__Reading text__
Thursday, April 28, 2011

I'd Rather Be Clogging

Friday, April 22, 2011

Literature Is Not a Genre: On the Miles Franklin and Literary Merit

Most Australian bookshops have a ‘literature’ section, which has always struck me as a bit odd (most bookstores in the U.S. put all of their general trade fiction together, but have separate sections for ‘genre’ writing like SF and Crime etc.) since, while it seems to reflect the traditional high culture vs. low culture divide, all it really does is effectively ghetto-ise those works marketed as ‘literature’. Not only do I suspect this practice is bad for sales of ‘literary’ works, but also I strongly object to the notion that literature is a genre.
On a practical level, publishers do think of a literature as a genre—specifically as a genre that sells poorly—and I suspect that it is for this reason that so much trade ‘literary’ fiction is so very boring: it has been edited (and often written) in order to be accessible to the market (or, more specifically, to what publishers think the market wants—which ignores the fact that publishers are notoriously incorrect about what the market wants, given the standard claim that 80% of all titles will lose money or break even, while the remaining 20% of titles will generate all of the profit). I suspect, to appropriate—and possibly misuse—a suggestion Mark Davis makes in Gangland, that many publishers also presume the public is dumber than it really is (which is to say that certain pernicious forms of cultural elitism can result as much from cynicism as anything else), and one of the great successes of ‘genre’ writing over the last several decades has been the ability to write into a genre precisely by subverting the rules of that genre in productive ways (see, for example Rjurik Davidson’s great article on science fiction from Overland).
            But the truth of the matter is that literature as literature bears no relation to the form of the ‘literary novel’ that seems to circulate in Australia (usually a realist novel that more or less feels like a formal implementation of E.M. Forster’s Aspects of the Novel). Indeed, work in any genre can be literature, including essays (Montaigne and Joan Didion), philosophy (e.g. Soren Kierkegaard and Simone Weil), speculative fiction (Neil Stephenson and Ursula K. Le Guin), crime (a genre that many trace back to Edgar Allan Poe!), or any other type of text that includes letters and words.
            I’m not making this point to the argue that the novel is ‘dead’ (it’s not dead, but it is a form that is no longer predominant in our culture, which is, as far as I can see, something that will not change anytime soon), but rather to point out the problem with prizes like the Miles Franklin (which is currently being accused of sexism after its second all-male shortlist in three years. This angle to the story has already been aptly covered by Jo Case, Alison Croggon and many others) is that they tend to presume a unitary definition of literature that is based on little more than a set of particular cultural practices. Ultimately, these kinds of awards don’t tell us anything about literature as a space of potential, and everything about how our culture (or at least our cultural gatekeepers) values literature.

__Stated exercise__
Print everything in the essay on literature as a genre from "I'd Rather Be" down to "is a genre.". Work only from the essay on literature as a genre.

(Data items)
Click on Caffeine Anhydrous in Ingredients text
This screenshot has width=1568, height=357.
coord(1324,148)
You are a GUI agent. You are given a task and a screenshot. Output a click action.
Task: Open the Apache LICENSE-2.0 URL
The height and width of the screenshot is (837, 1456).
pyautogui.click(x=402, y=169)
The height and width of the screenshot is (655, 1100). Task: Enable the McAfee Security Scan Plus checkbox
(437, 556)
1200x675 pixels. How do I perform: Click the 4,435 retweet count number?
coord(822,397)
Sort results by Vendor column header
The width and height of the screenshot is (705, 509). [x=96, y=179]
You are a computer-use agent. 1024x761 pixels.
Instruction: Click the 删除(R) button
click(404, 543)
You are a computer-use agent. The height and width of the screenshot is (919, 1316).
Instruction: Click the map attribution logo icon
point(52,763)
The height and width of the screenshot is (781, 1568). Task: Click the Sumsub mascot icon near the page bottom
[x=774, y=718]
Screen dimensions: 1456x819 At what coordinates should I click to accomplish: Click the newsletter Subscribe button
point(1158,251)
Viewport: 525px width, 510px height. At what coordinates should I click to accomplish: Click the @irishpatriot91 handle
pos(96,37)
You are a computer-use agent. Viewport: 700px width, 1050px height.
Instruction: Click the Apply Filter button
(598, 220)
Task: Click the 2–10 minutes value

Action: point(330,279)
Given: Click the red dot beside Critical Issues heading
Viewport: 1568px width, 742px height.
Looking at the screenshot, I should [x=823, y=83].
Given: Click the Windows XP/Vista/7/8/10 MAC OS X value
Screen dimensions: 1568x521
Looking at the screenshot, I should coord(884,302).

__Answer for this exercise__
I'd Rather Be Clogging

Friday, April 22, 2011

Literature Is Not a Genre: On the Miles Franklin and Literary Merit

Most Australian bookshops have a ‘literature’ section, which has always struck me as a bit odd (most bookstores in the U.S. put all of their general trade fiction together, but have separate sections for ‘genre’ writing like SF and Crime etc.) since, while it seems to reflect the traditional high culture vs. low culture divide, all it really does is effectively ghetto-ise those works marketed as ‘literature’. Not only do I suspect this practice is bad for sales of ‘literary’ works, but also I strongly object to the notion that literature is a genre.